Ma pratique est profondément ancrée dans l’acte de cueillette et de revalorisation de ce qui existe déjà. Dans une perspective écologique, je conçois difficilement la création artistique autrement qu’à travers des gestes de réemploi, de transformation et d’attention portée aux matières délaissées.

Mes projets sont le plus souvent réalisés à partir d’éléments et de matériaux récupérés, qu’ils soient organiques ou industriels, et même immatériels (sons, lumière…). Par le tissage, le perlage, le crochet, le dessin, ou la seule juxtaposition, je transforme de simples objets et artefacts trouvés ici et là en joyaux hybrides qui attirent l’attention sur le banal.

Dans mes créations, il est surtout question de notre rapport à l’environnement et d’un éveil au monde, tel qu’il se présente à nous. Avec un brin de nostalgie, j’invite au ralentissement et à une contemplation réflexive.
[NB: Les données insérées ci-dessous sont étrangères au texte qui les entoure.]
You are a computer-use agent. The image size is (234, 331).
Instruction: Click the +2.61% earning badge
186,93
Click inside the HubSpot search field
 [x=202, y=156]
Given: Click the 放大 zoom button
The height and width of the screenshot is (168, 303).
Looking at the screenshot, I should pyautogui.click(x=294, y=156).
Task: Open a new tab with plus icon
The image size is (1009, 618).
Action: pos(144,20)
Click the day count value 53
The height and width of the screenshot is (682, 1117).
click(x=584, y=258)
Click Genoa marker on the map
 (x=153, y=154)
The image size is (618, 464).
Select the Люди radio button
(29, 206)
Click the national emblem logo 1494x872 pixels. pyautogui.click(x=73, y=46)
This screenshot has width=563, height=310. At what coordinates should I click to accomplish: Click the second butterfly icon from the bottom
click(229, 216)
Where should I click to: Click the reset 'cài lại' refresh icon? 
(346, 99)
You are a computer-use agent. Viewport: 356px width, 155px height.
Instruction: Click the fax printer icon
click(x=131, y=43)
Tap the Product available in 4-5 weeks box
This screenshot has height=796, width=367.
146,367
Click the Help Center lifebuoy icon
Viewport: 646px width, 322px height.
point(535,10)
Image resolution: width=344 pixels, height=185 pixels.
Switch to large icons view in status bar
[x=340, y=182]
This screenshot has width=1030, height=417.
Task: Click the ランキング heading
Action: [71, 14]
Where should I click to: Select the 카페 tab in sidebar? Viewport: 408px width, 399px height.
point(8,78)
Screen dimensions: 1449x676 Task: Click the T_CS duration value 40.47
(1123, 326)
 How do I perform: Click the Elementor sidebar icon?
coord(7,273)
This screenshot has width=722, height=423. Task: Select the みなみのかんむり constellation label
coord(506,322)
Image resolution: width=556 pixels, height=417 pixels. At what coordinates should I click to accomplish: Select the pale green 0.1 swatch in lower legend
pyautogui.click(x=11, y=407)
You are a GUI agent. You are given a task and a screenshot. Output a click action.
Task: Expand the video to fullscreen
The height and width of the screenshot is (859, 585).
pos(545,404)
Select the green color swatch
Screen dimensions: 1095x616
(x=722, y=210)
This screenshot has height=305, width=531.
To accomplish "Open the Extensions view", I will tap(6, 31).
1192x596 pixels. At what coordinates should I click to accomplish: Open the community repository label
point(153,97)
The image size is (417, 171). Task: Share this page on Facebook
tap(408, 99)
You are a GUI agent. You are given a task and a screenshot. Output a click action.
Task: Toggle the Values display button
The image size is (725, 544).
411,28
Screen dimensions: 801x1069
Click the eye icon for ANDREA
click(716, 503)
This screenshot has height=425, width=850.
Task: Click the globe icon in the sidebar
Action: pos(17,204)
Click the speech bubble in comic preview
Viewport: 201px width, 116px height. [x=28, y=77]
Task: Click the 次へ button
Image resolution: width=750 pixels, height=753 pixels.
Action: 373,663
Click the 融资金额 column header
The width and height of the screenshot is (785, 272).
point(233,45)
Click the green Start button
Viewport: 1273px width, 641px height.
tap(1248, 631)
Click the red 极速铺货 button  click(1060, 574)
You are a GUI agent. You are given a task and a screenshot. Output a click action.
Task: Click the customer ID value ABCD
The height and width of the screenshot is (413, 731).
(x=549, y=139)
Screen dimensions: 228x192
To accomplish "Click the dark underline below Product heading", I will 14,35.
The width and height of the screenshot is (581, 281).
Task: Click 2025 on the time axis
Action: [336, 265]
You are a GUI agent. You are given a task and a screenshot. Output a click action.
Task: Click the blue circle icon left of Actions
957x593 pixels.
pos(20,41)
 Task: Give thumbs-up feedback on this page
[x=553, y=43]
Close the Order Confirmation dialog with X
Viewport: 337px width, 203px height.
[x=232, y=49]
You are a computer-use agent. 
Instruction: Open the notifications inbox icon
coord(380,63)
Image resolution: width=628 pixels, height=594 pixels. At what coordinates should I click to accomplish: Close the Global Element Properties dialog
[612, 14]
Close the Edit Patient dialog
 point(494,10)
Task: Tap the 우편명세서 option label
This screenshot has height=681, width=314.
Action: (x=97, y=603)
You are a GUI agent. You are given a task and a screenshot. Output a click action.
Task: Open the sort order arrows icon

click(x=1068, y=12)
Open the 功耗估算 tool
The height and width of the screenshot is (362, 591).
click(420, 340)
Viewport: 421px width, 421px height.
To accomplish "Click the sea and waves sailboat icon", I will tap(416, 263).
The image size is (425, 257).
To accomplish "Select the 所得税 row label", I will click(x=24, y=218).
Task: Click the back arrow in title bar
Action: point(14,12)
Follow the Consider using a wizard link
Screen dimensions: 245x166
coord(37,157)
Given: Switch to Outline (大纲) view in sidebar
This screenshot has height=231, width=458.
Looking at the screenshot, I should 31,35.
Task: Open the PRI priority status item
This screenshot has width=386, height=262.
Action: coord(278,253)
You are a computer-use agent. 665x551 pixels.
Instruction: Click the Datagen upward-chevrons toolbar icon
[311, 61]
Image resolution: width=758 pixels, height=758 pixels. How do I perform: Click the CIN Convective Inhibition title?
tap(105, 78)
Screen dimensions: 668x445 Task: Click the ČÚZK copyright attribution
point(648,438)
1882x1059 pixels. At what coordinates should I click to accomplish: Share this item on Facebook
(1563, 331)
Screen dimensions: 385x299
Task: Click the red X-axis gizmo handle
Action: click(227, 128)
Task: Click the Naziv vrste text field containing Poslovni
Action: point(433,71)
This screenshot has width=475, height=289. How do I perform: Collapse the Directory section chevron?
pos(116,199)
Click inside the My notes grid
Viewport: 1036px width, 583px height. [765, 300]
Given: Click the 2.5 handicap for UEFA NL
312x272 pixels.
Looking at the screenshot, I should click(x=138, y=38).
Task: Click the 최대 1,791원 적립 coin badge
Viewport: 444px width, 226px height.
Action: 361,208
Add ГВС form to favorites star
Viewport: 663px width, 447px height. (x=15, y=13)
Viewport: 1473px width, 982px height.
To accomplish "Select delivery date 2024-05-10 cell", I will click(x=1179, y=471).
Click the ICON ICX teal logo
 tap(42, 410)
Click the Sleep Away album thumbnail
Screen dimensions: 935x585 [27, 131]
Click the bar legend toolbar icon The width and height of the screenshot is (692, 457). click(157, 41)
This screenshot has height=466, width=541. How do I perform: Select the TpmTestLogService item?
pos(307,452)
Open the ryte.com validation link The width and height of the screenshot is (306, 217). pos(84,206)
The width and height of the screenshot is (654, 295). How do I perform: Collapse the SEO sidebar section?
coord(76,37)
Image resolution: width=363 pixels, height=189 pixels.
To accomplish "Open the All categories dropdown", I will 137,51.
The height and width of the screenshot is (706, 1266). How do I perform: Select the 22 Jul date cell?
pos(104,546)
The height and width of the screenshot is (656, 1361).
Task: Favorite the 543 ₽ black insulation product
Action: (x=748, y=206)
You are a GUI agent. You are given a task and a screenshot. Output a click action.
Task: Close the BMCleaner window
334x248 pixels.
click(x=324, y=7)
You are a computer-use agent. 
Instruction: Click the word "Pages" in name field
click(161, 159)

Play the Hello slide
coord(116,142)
Mes œuvres résultent d’une expérience de la lenteur exigée par la déambulation, la collecte de petits trésors, ainsi que l’intégration de techniques textiles artisanales. Ce sont des créations minutieuses et délicates, souvent empreintes de poésie et d’étrangeté, qui naissent de longues périodes d’observation et de production.

Outre le réemploi et la réduction des déchets, j’aborde chaque projet avec une réflexion sur l’impact global de mes œuvres, de leur création à leur cycle de vie. Ainsi, les projets que je conçois sont souvent évolutifs et répondent à des principes de durabilité, en intégrant des alternatives écologiques et en bannissant les matériaux polluants.

J’espère ainsi questionner la qualité de notre regard sur ce qui nous entoure et notre rapport intime à la nature anthropisée dans laquelle nous évoluons. En ce sens, j’invite les publics à porter une attention plus sensible, nuancée, et moins polarisée sur le monde.